From its first scenes, the film establishes an atmosphere of respect. There’s no exploitation in how these subjects are framed. Toy resists the temptation to flatten their stories into narratives of inspiration or tragedy. Instead, she allows contradictions, frustrations, joys, and vulnerabilities to exist together. Viewers encounter moments of celebration—coming out with pride, finding romance, discovering self-confidence—intertwined with the sobering realities of rejection, ableism, and family alienation. This balance makes the documentary feel lived-in, authentic, and affecting.
The choice to spotlight six different individuals is bold, and it works because Toy ties their lives back to CQC as a connective thread. Each story could have sustained its own documentary, but placing them side by side highlights the shared struggle for recognition while still giving space for individuality. Amyn’s warmth, Alison’s strength, Lyle’s determination, Noah’s openness, Peter’s humor, and Brian’s vulnerability all come across clearly. What unites them isn’t just identity—it’s the desire for dignity, and the reminder that dignity is not optional.

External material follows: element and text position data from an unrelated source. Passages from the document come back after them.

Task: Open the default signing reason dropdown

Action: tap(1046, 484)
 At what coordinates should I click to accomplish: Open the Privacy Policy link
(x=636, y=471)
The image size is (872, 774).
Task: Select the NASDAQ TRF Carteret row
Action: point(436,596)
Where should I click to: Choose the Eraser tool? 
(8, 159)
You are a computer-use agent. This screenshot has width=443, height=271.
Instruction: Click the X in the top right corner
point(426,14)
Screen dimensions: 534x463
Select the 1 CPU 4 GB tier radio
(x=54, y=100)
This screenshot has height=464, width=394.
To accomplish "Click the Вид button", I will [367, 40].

CQC is more than a social group; it is a matter of life and death. Toy doesn’t present it as a utopian solution, but rather as a fragile and necessary lifeline. The looming threat of its funding being cut adds urgency to the film. It becomes impossible not to see the disconnect between governmental rhetoric about inclusion and the reality that programs like CQC struggle to stay afloat. That systemic critique gives the documentary its teeth—it isn’t just a collection of personal stories, it’s a challenge to institutions that fail those most in need.
Toy’s direction demonstrates a quiet confidence. Long takes allow conversations to breathe, while carefully chosen cuts juxtapose moments of joy with reminders of struggle. At 67 minutes, the runtime feels deliberate. Yet, if there’s a critique to be made, it’s that some viewers may crave more time with each of the individuals. Certain moments—such as the way family rejection lingers in subtle gestures—could have been expanded to deepen the impact. The brevity gives the documentary a sharpness, ensuring no time feels wasted.

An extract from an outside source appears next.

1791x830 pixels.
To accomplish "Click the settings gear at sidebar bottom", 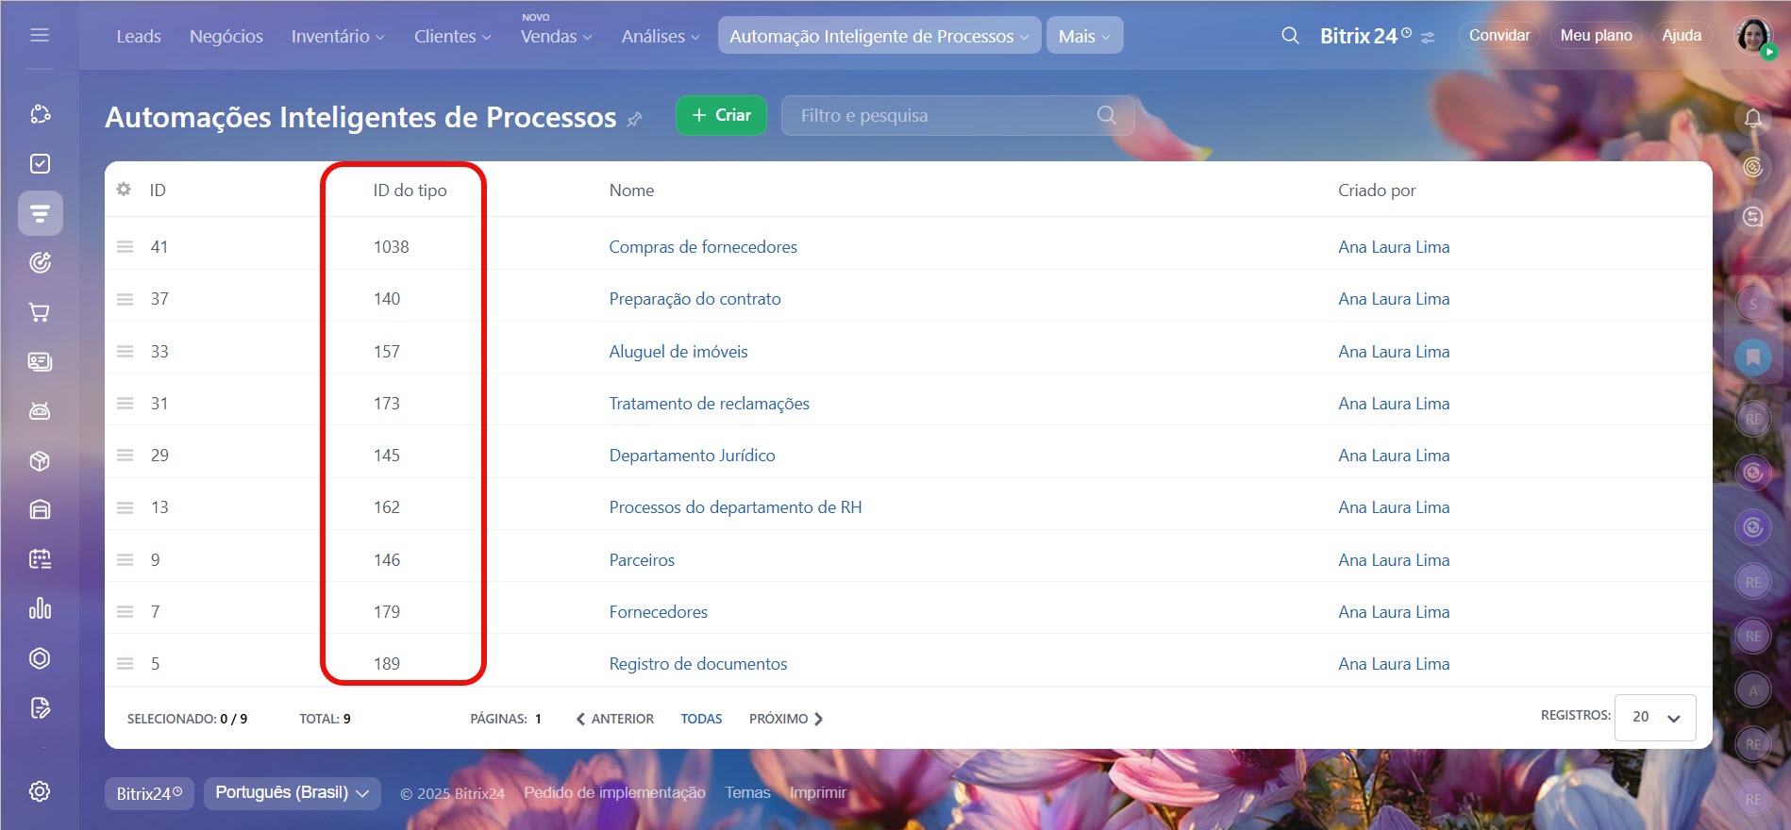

Disability justice and queer liberation are often discussed separately, but A PLACE WHERE I BELONG insists they can also coexist. The film challenges the viewer to consider what inclusion truly means: Is it enough to celebrate queer pride if disabled voices are sidelined? Is it enough to advocate for accessibility without recognizing the queer identities of disabled people? Toy doesn’t lecture; instead, she lets her subjects embody these questions through their lives. The effect is more powerful than any talking head expert could deliver.
Another strength lies in the film’s tone. There’s heartbreak here—stories of rejection, loneliness, and systemic indifference—but the documentary never collapses into despair. Instead, it emphasizes resilience. Joy is not portrayed as naive, but rather as a force of resistance. When Alison smiles while speaking about self-acceptance, or when Peter shares his humor, these moments become radical acts of self-expression. The film reminds viewers that resilience isn’t a cliché; it’s a daily necessity when the world refuses to see you.
A PLACE WHERE I BELONG demonstrates remarkable clarity of vision. Toy’s background in short filmmaking shows—her pacing is tight, her framing careful, her trust in her subjects absolute. What’s most exciting is how she uses her platform not to elevate herself as a filmmaker, but to amplify the voices of those who rarely get to shape their own narratives.
Programs like CQC should not exist at the mercy of uncertain funding cycles. By embedding its critique within deeply personal stories, the film avoids abstraction. Viewers leave not only moved but also confronted with a responsibility: if we claim to value inclusion, how do we show up for those most excluded?
A PLACE WHERE I BELONG succeeds as both art and advocacy. It’s tender without being sentimental, political without being didactic, and urgent without being alarmist. It’s both a wake-up call and a vital reminder that belonging is not a luxury—it is a fundamental right. Toy has delivered a debut that feels like a promise: more stories are waiting, and more barriers can be broken.